Nursing homes are not the first thing to spring to mind when thinking about Montessori education. The teaching model focused on hands-on learning and developing real-world skills is usually linked with educating children.
“We wanted to have a specialist centre for people living with memory issues,” French told Caring Times. “We didn’t want it to be a standard dementia unit because you can find that pretty much anywhere. We felt there was a real opportunity here to create a different type of memory care provision.
“We feel there’s such a stigma in this country around the word ‘dementia’.
I don’t want to put my loved one in a ‘dementia unit’. It feels like we are
labelling and really treating people as though they have nothing more to give and don’t have a value or purpose. We wanted to create a centre that supported people with memory issues and didn’t write them off.”
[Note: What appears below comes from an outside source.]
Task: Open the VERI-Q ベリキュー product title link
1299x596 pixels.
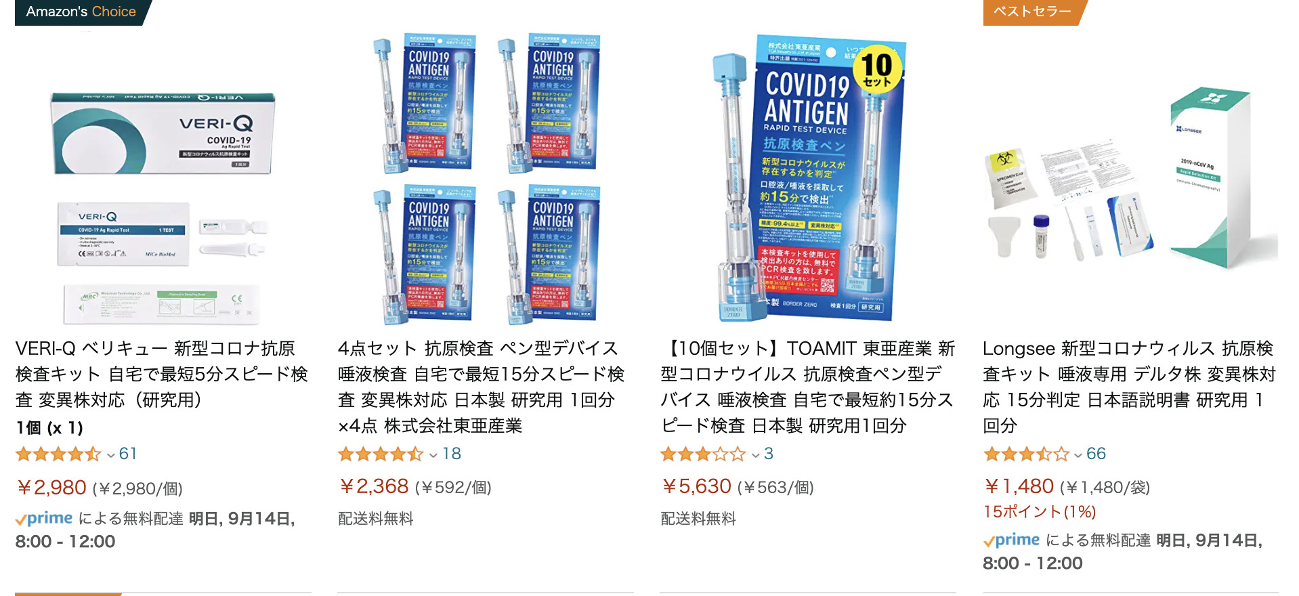Action: tap(162, 374)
Having spent a lot of time researching different models of memory care, French and fellow director Roger Catchpole chose the Montessori method.
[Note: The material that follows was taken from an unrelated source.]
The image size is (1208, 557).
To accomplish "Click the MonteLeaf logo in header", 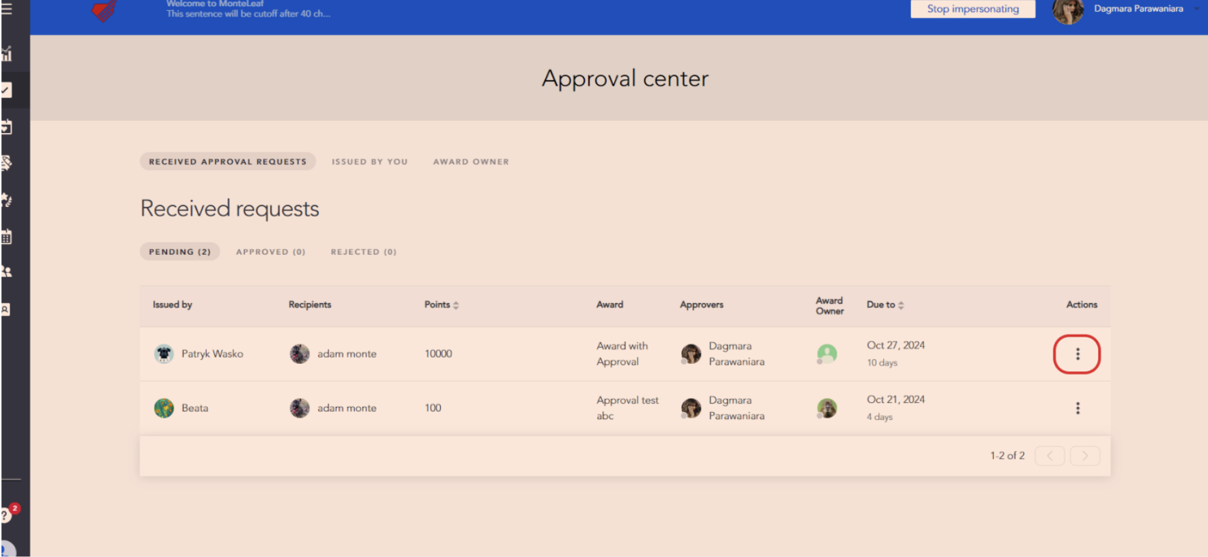I will tap(104, 10).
“While Montessori is associated with the early developmental stage of life the principles are the same for the other end of life,” French noted. “It’s about putting useful objects into someone’s hands and for that to add value and purpose and redevelop and relearn skills or learn some skills for the first time.
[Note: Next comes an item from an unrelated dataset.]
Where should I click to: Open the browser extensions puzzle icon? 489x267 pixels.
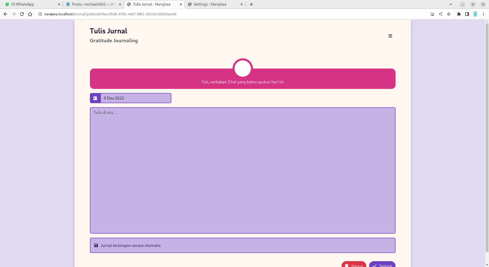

“We are not very good at letting people take risks in dementia care in the UK. People move into a care home and suddenly we are doing everything for them and we are taking away every possible risk. When we do that, we are actually taking away people’s sense of their own personal worth and sense of purpose.
“When people move into a care home they are having their tea made for them, we are buttering their toast when previously they did that for themselves – they are being unintentionally deskilled.”
When setting up the memory centre, French and her team deliberately made sure there was a usable kitchen so that people could prepare their own meals, wash up and feel normal. Stow Healthcare uses a different terminology for its memory care centre to reflect its non-hierarchical nature.
“We don’t have residents, we have ‘family members’ and we don’t have carers we have ‘home makers’,” French explained. It’s not about having a carer, a kitchen assistant and a cleaner with everyone coming in and having a different uniform.
“None of the staff wear a uniform and all family members and home makers wear a name badge so that everyone can remember each other’s names.”
Home makers are carers, cleaners, kitchen assistants and activities co-ordinators all rolled into one.
“They live the full course of the day with the family members,” French explained. “They go in in the morning and support them in whatever way they need to get up and encourage them to make their bed and do light cleaning in their rooms and to come and live as a family community together.”
Family members are encouraged to choose their breakfasts from the selection of available options and do their own washing up.
“One family member has made it her job to do the washing at the end of the day,” French said. “Another lady who has memory impairment because of a stroke has been supported to make her own cup of tea. Sometimes she puts in apple juice instead of milk but she can make a cup of tea now.”
Another special family member, Pat, who chose to come to the centre after visiting with her daughter has relearnt to iron and sew and has the certificates on her wall to prove it.
Pat told Caring Times that relearning ironing had given her her confidence back. “I achieved something and that was good for me,” Pat said. “I am person who likes to be independent.”
In another example of how the team has empowered family members to regain their independence, a gentleman who was particularly proud of his appearance was taught to shave again by using a potato and a vegetable peeler. “It’s about supporting those fine motor skills,” French noted.
Care support levels are high with the 13 family members treated as though they are high-dependency residents with five-and-a-half to six hours of dedicated one-to-one care each day. As French notes quality memory care doesn’t come cheap with average weekly fees of around £1,500 a week, £200 to £300 above typical residential care fees.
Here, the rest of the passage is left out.